I did something stupid on Wednesday - hurt myself and ended up going to a doctor yesterday to make sure nothing was broken. Unfortunately, it's not the first time - and probably won't be the last - when I've ended up in pain due to...ME. So, I'm changing the meme to a list of stupid things I've done - to myself - which have resulted in pain. Lots of pain.

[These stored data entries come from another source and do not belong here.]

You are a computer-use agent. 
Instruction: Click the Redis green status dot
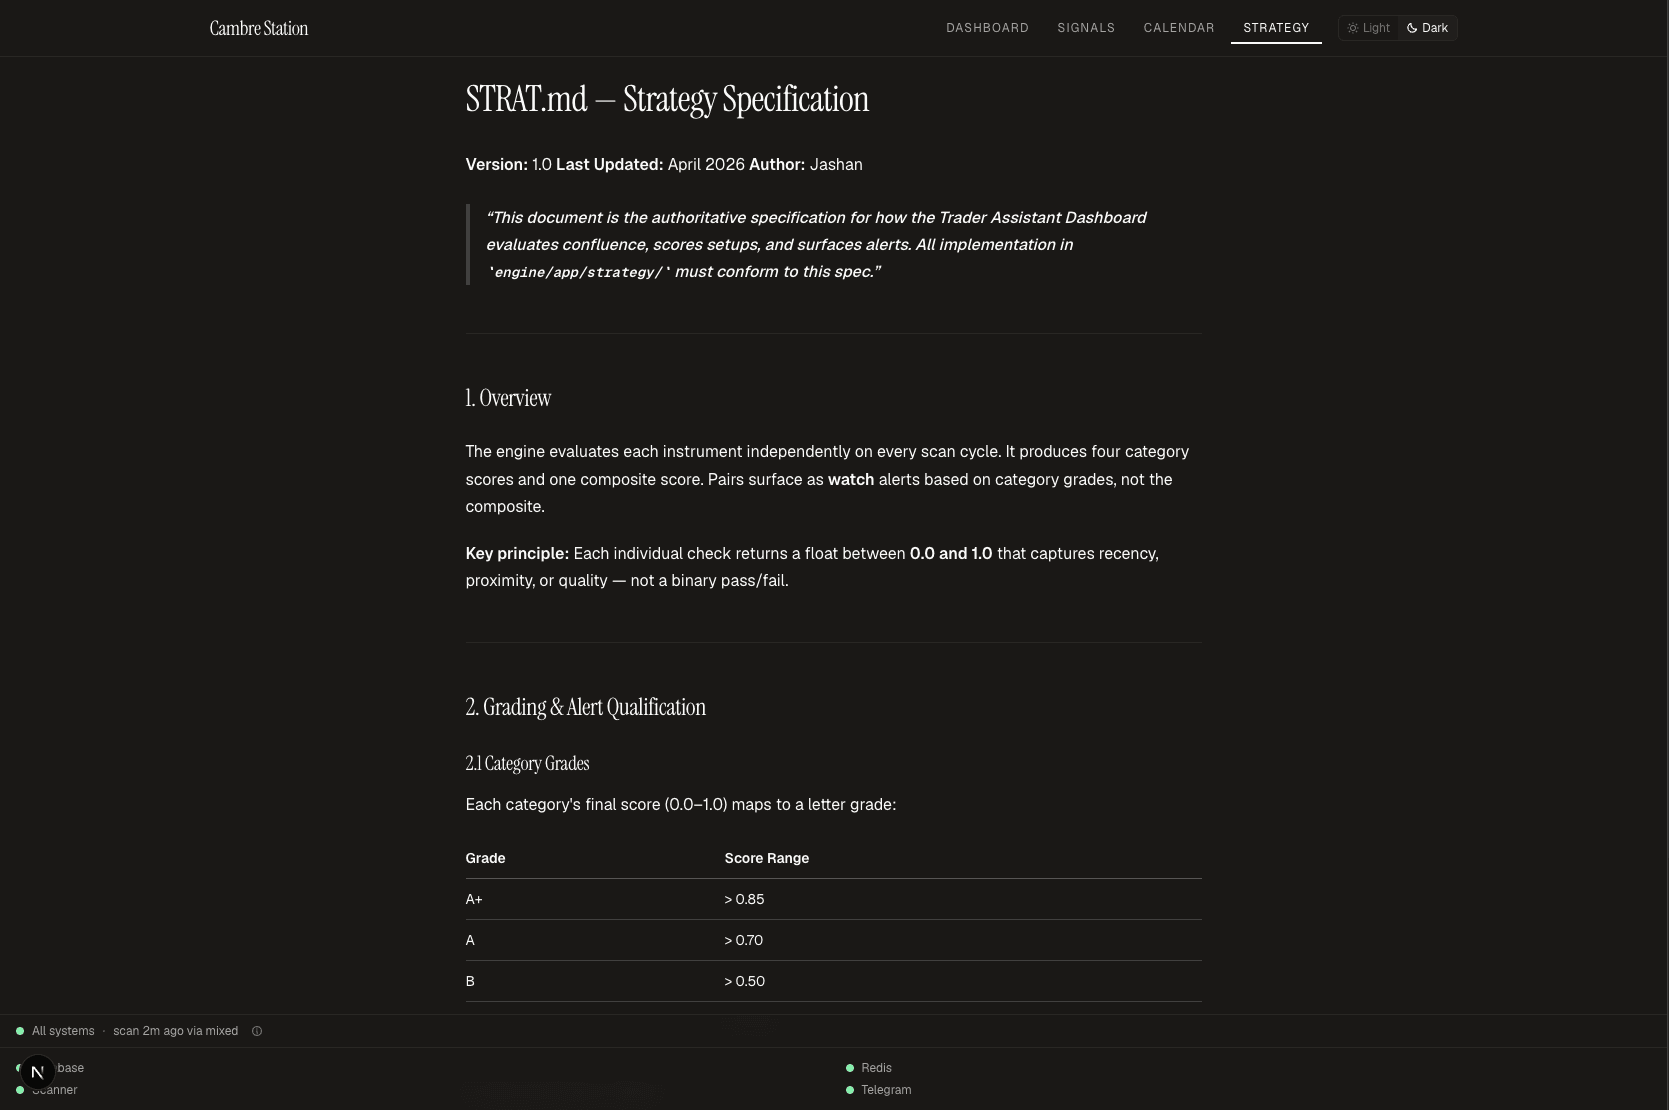pos(850,1068)
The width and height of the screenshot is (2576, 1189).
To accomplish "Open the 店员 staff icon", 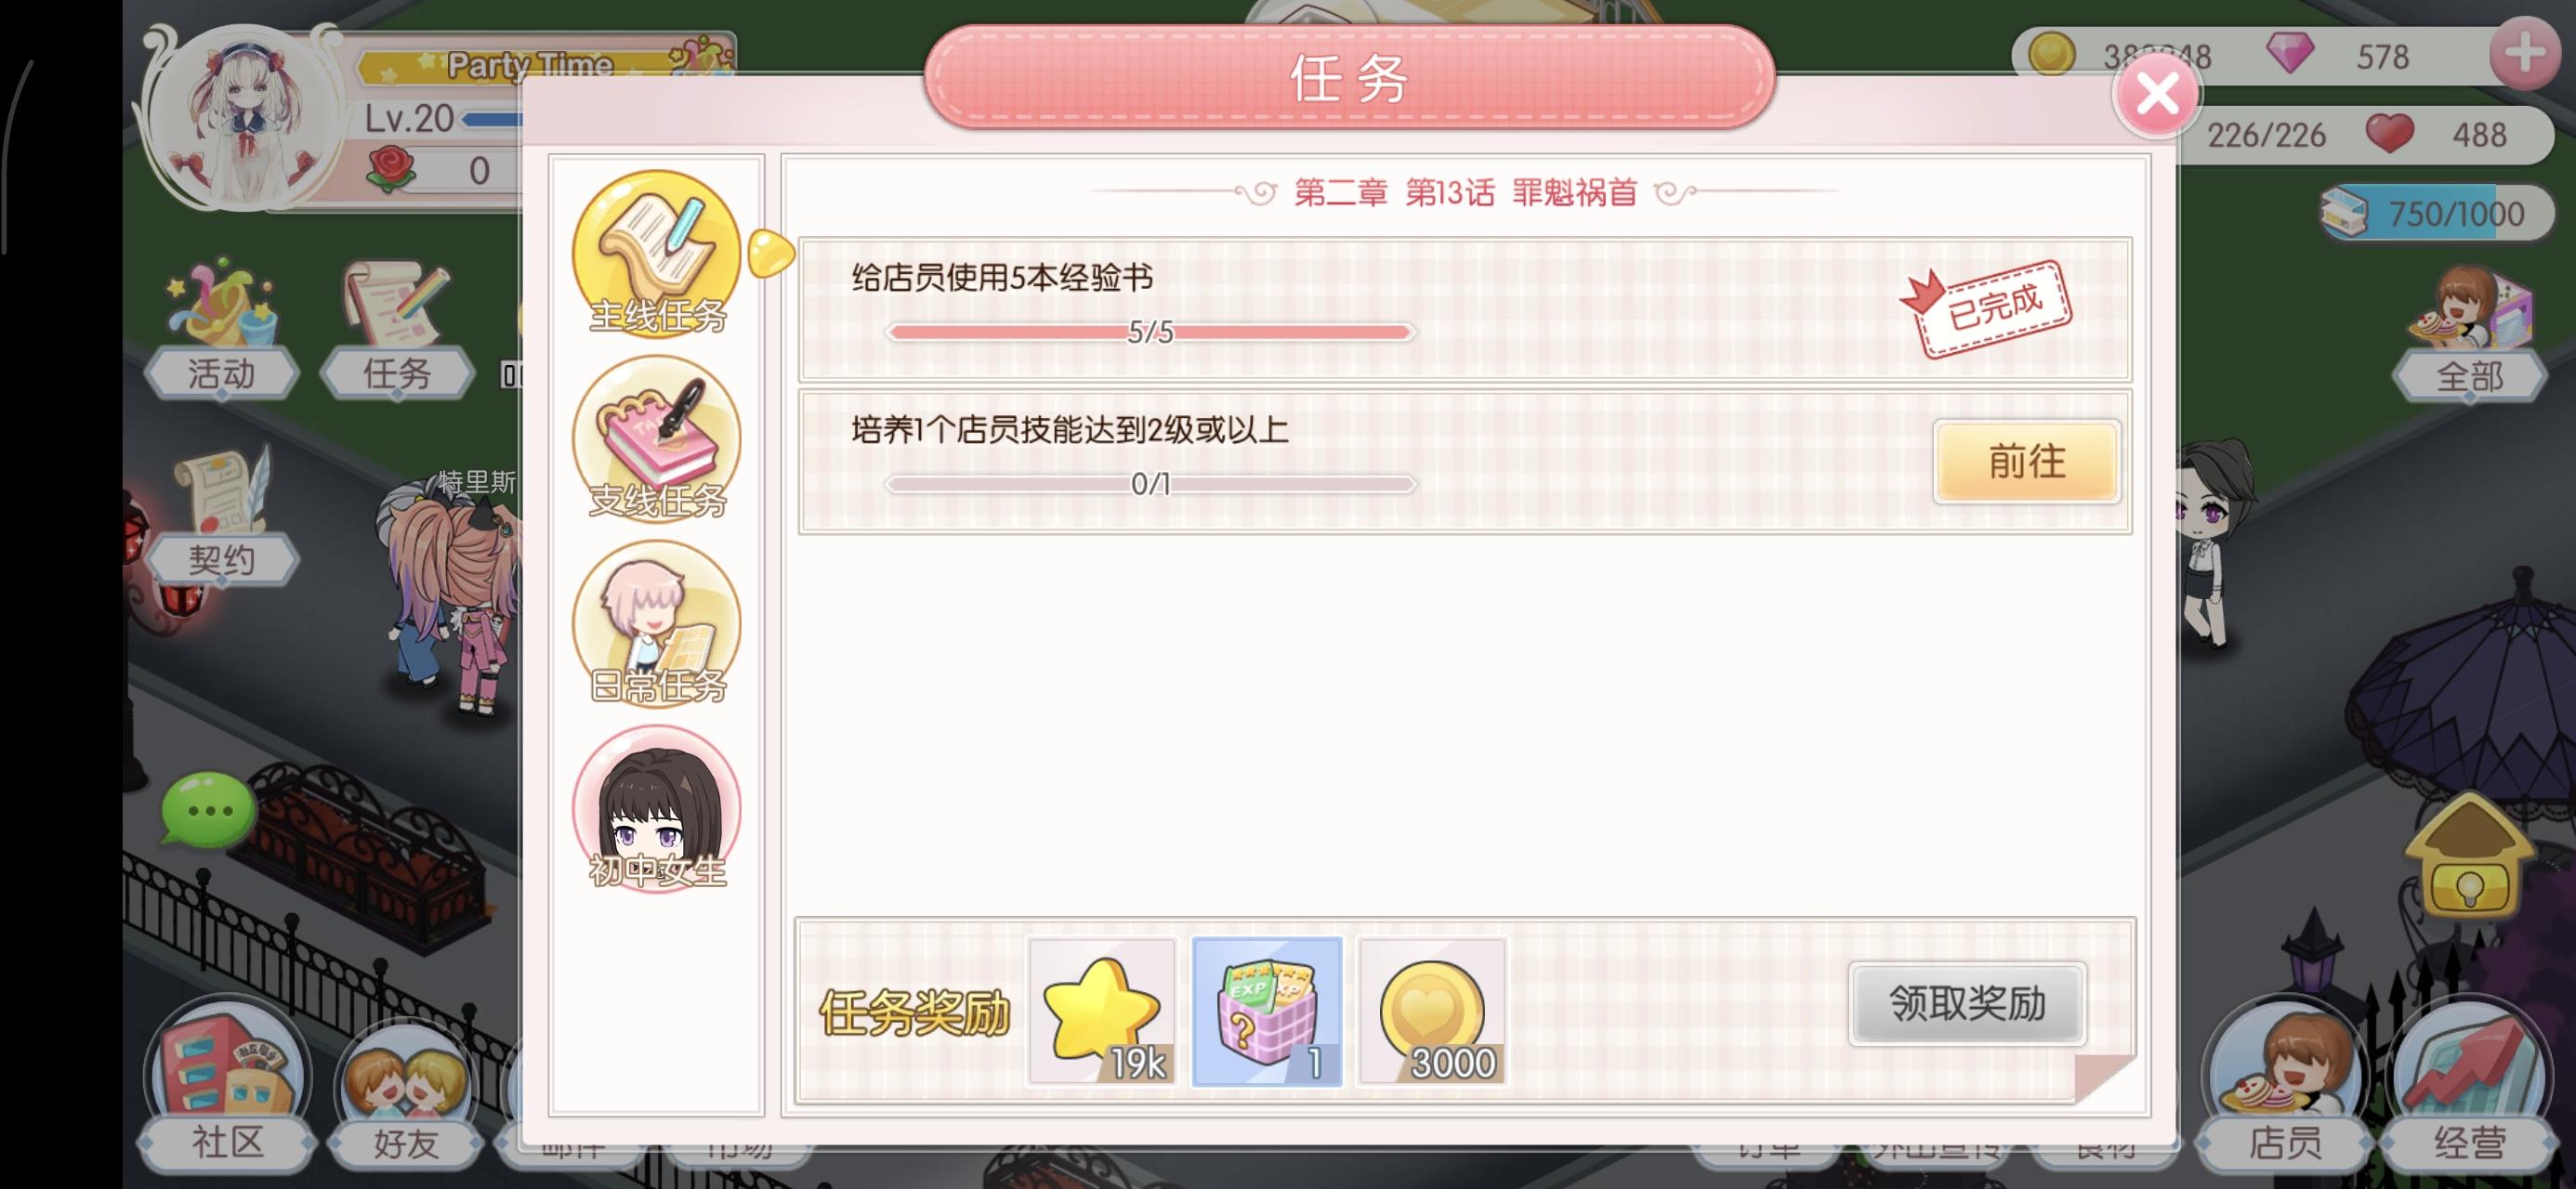I will (2285, 1087).
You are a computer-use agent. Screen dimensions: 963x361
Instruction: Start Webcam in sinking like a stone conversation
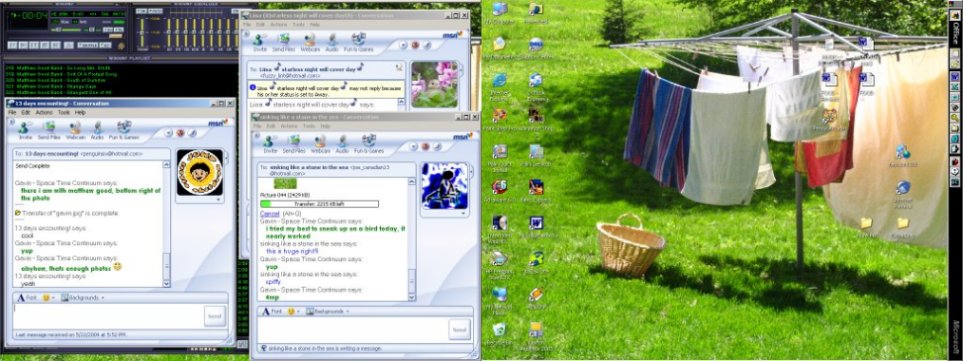(x=320, y=144)
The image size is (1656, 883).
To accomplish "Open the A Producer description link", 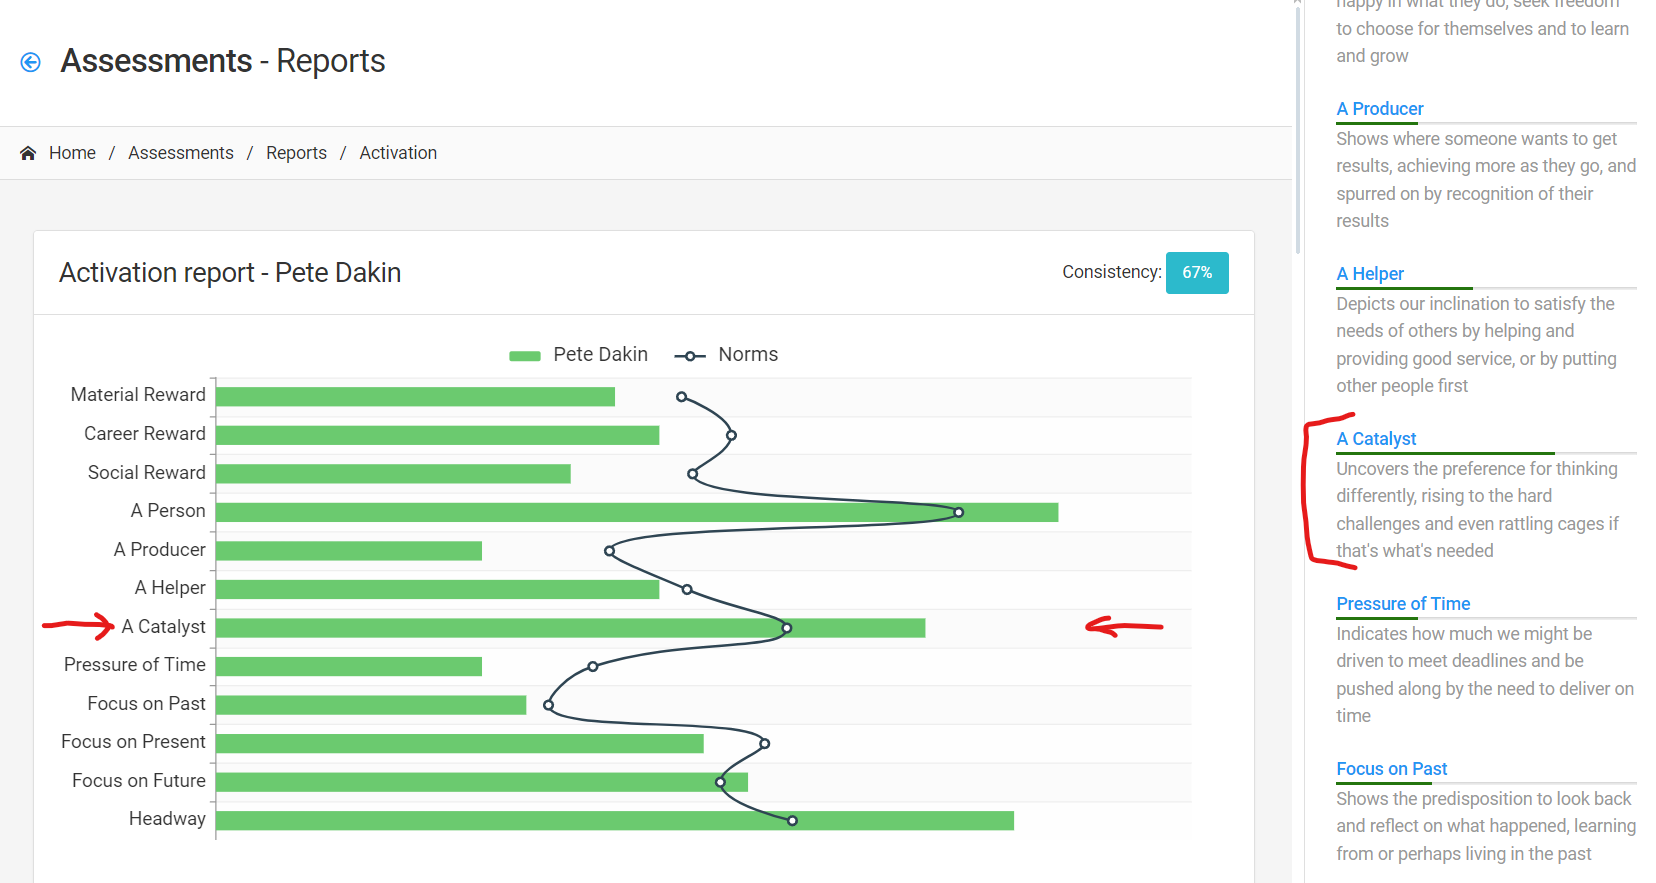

1. When I was little, my future neighbors started construction on the lot next to our home. I had just learned to ride my bike and wanted to impress the construction workers. (May I point out here that my injury was the result of me trying to impress guys, albeit construction workers. Note how stupid I get when a male is present.) Picture me, this little girl proudly riding her large, banana seat bike in figure eight's to capture the attention - and hearts - of the muscular, sweaty workers when BAM!! I hit an invisible rock and fell right on my face. Sure my hands hurt from how I'd landed but the bruising my ego took was unbearable. I ran into the house and didn't bike until the house construction was complete.

2. TheDeanInc and I were practicing our sweet biking skills one day. This consisted of jumping the curb, balancing for a second, then hopping off the curb. He was pretty good and I wanted to be like him. (Although I'm trying to impress a boy, this one doesn't count since it's my brother and that would just be gross!) After watching him successfully complete the trick, I attempted. Mine went something like this: Hop curb, grab handle bars as they fly out of hands, turn handle bars away from approaching mailbox, lean towards grass for soft landing, hop off curb suddenly, fly forward, land chin onto pavement, scream, head to emergency room, get stitches. Needless to say, TheDeanInc has sweet curb hopping skills but I have a cool scar!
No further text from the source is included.